Re: [PATCH 2/2] mm/compaction: speed up pageblock_pfn_to_page() when zone is contiguous

From: Joonsoo Kim <iamjoonsoo.kim@lge.com>
To: Vlastimil Babka <vbabka@suse.cz>
Cc: David Rientjes <rientjes@google.com>,
	Andrew Morton <akpm@linux-foundation.org>,
	Aaron Lu <aaron.lu@intel.com>, Mel Gorman <mgorman@suse.de>,
	Rik van Riel <riel@redhat.com>,
	linux-kernel@vger.kernel.org, linux-mm@kvack.org
Subject: Re: [PATCH 2/2] mm/compaction: speed up pageblock_pfn_to_page() when zone is contiguous
Date: Wed, 23 Dec 2015 15:57:27 +0900	[thread overview]
Message-ID: <20151223065727.GA9691@js1304-P5Q-DELUXE> (raw)
In-Reply-To: <567A3BBD.80408@suse.cz>

On Wed, Dec 23, 2015 at 07:14:21AM +0100, Vlastimil Babka wrote:
> On 22.12.2015 23:17, David Rientjes wrote:
> > On Mon, 21 Dec 2015, Joonsoo Kim wrote:
> > 
> >> Before vs After
> >> Max: 1096 MB/s vs 1325 MB/s
> >> Min: 635 MB/s 1015 MB/s
> >> Avg: 899 MB/s 1194 MB/s
> >>
> >> Avg is improved by roughly 30% [2].
> >>
> > 
> > Wow, ok!
> > 
> > I'm wondering if it would be better to maintain this as a characteristic 
> > of each pageblock rather than each zone.  Have you tried to introduce a 
> > couple new bits to pageblock_bits that would track (1) if a cached value 
> > makes sense and (2) if the pageblock is contiguous?  On the first call to 
> > pageblock_pfn_to_page(), set the first bit, PB_cached, and set the second 
> > bit, PB_contiguous, iff it is contiguous.  On subsequent calls, if 
> > PB_cached is true, then return PB_contiguous.  On memory hot-add or 
> > remove (or init), clear PB_cached.
> 
> I can imagine these bitmap operation to be as expensive as what
> __pageblock_pfn_to_page() does (or close)? But if not, we could also just be a
> bit smarter about PG_skip and check that before doing pfn_to_page.

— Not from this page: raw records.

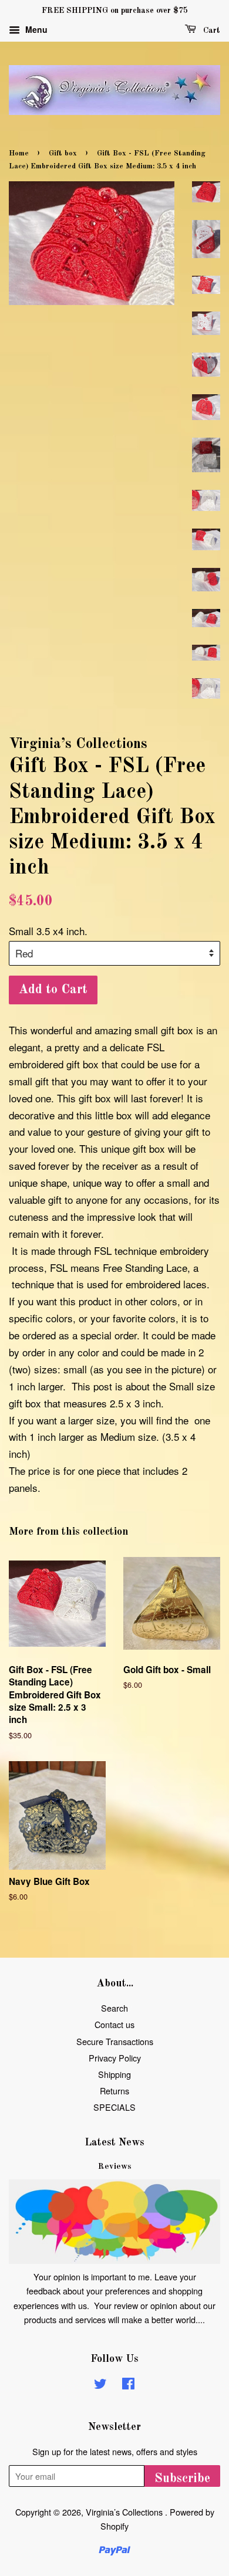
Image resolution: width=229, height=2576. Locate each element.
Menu (35, 29)
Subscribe (182, 2478)
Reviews (115, 2166)
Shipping (114, 2074)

Although I don't think carefully, to get PB_xxx, we need to check pfn's zone
and it requires pfn_valid() and pfn_to_page(). So, I guess that cost would be
same or half compared to cost of __pageblock_pfn_to_page().

> 
> > What are the cases where pageblock_pfn_to_page() is used for a subset of 
> > the pageblock and the result would be problematic for compaction?  I.e., 
> > do we actually care to use pageblocks that are not contiguous at all?
> 
> The problematic pageblocks are those that have pages from more than one zone in
> them, so we just skip them. Supposedly that can only happen by switching once
> between two zones somewhere in the middle of the pageblock, so it's sufficient
> to check first and last pfn and compare their zones. So using
> pageblock_pfn_to_page() on a subset from compaction would be wrong. Holes (==no
> pages) within pageblock is a different thing checked by pfn_valid_within()
> (#defined out on archs where such holes cannot happen) when scanning the block.
> 
> That's why I'm not entirely happy with how the patch conflates both the
> first/last pfn's zone checks and pfn_valid_within() checks. Yes, a fully
> contiguous zone does *imply* that pageblock_pfn_to_page() doesn't have to check
> first/last pfn for a matching zone. But it's not *equality*. And any (now just
> *potential*) user of pageblock_pfn_to_page() with pfn's different than
> first/last pfn of a pageblock is likely wrong.

Now, I understand your concern. What makes me mislead is that
3 of 4 callers to pageblock_pfn_to_page() in compaction.c could call it with
non-pageblock boundary pfn. Maybe, they should be fixed first. Then, yes. I can
separate first/last pfn's zone checks and pfn_valid_within() checks.
If then, would you be entirely happy? :)

Thanks.